I played piano at church on a Tuesday night at the end of November while other members of the congregation engaged in the draping of the greens. As my Christmas decorating at home is minimalist (Christmas tree, nativity set and stockings hung by the fireplace), I wasn’t a good candidate for decorating other places. Plus, I’ve less than zero interest in it.

As I went through a loose-leaf notebook of Christmas songs I’ve compiled over the years, I was struck by the vast mix of sacred and secular Christmas songs in my musician’s bag of tricks. Whether you’re commemorating Christ’s birth, commiserating snowfall or celebrating Santa, I’ve got you covered.

While I was playing for the merry sanctuary decorating team, one of the tinsel-stringers approached and commented I was finding notes he never knew existed in the church piano. I chose to take that as a compliment. Perhaps it was the blues rendition of “Santa Claus is Comin’ to Town” or the strident “Silent Night” arrangement that triggered his remark. Listeners frequently tell me they’ve never heard songs played the way I play them. Good. I think. I try to keep things musically interesting.

I don’t necessarily set out to be different, but it happens regularly. As I’ve more deeply committed myself to authenticity and becoming the best version of myself, many unexpected results have emerged. While I would like to take credit for them, and often have in the past, the real credit goes to God for the unique perspective and talents with which He has gifted me. Now that I’ve quit burying them from dread of their differentness, they’re taking on new life.

For years, people from various denominations have tried to recruit me to be their church pianist. You know, to lead the congregation in song and/or accompany the choir. But I have always declined, save being willing to fill in to help out periodically. Playing rote notes from a denominational hymnal is not my thing. So I knew to say “no.” It fell under the category of “capable, but not called.”
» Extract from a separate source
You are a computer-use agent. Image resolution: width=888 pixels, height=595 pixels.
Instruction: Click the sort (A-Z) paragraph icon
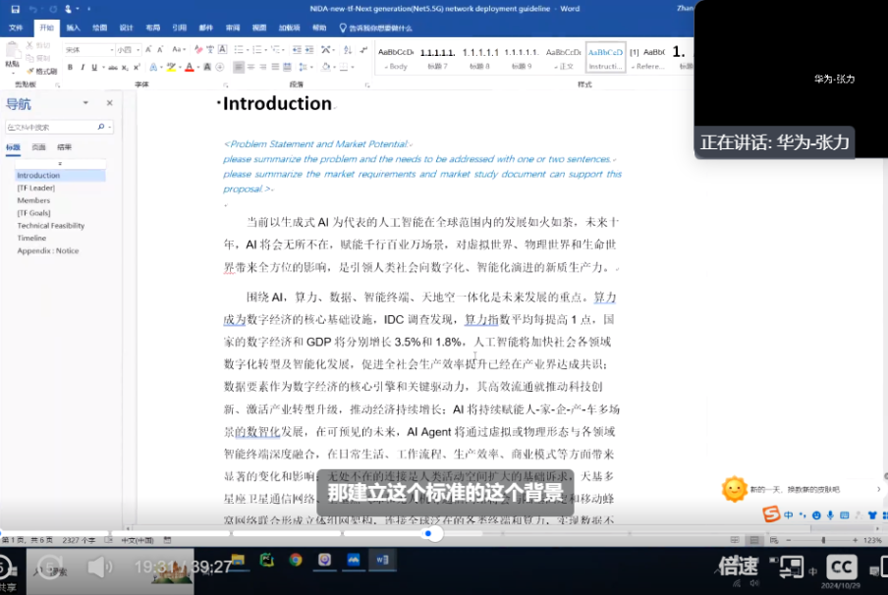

Sure I could do it, but it’s not what I am supposed to be doing. No joy goes into it from me or flows out of it for others. One person’s joy is another’s drudgery. While I respect those who truly enjoy and excel at accompanying singers, for me, playing for the choir is like preaching to the choir. Not the best use of me. And certainly not His best for me. God has trained my sights on more difficult targets: those whose attention needs getting. Like He finally got mine.

The God I worship is not the cheerful God of sunshine and rainbows depicted in the Sunday School coloring books. Nor is He the perpetually upbeat “Jesus loves me, yes I know” that we sang about in youth because the Bible told us so. That’s not to take away from the awesomeness of my God, but an important reminder that he’s got some purposeful expectations of me. He teaches me not through predictable lessons toward earning a good works gold star on a wall chart, but with spontaneous twists, turns, hard work and hard knocks based on which baser behaviors I exhibit.

My piano playing reflects my colorful relationship with the Lord. It’s not unfailingly pleasant and upbeat. Tempos change. Volumes fluctuate. Fingerings challenge. Accidentals ambush. Syncopated notes don’t always fall where you would expect. Or would like. It’s randomly patterned to alternate between pats on the back and kicks in the seat, depending on what attention needs to be gotten. Comfort meets dissonance. Bittersweet beautiful without any sugarcoating.

Chords are regularly augmented or diminished, with little thought. No single note action determines outcome, and therefore can’t be taken out of context. The combination of intention and intensity, as well as the notes that come before and after another note determine the rightness, wrongness or righteousness of a measure or a life’s measure. Subtle makes a big difference. A song’s not over until it’s over. Endings change.

When I play, I surrender all and challenge listeners to bring their own all to the altar. Nothing more. And certainly not less. It’s how I bless.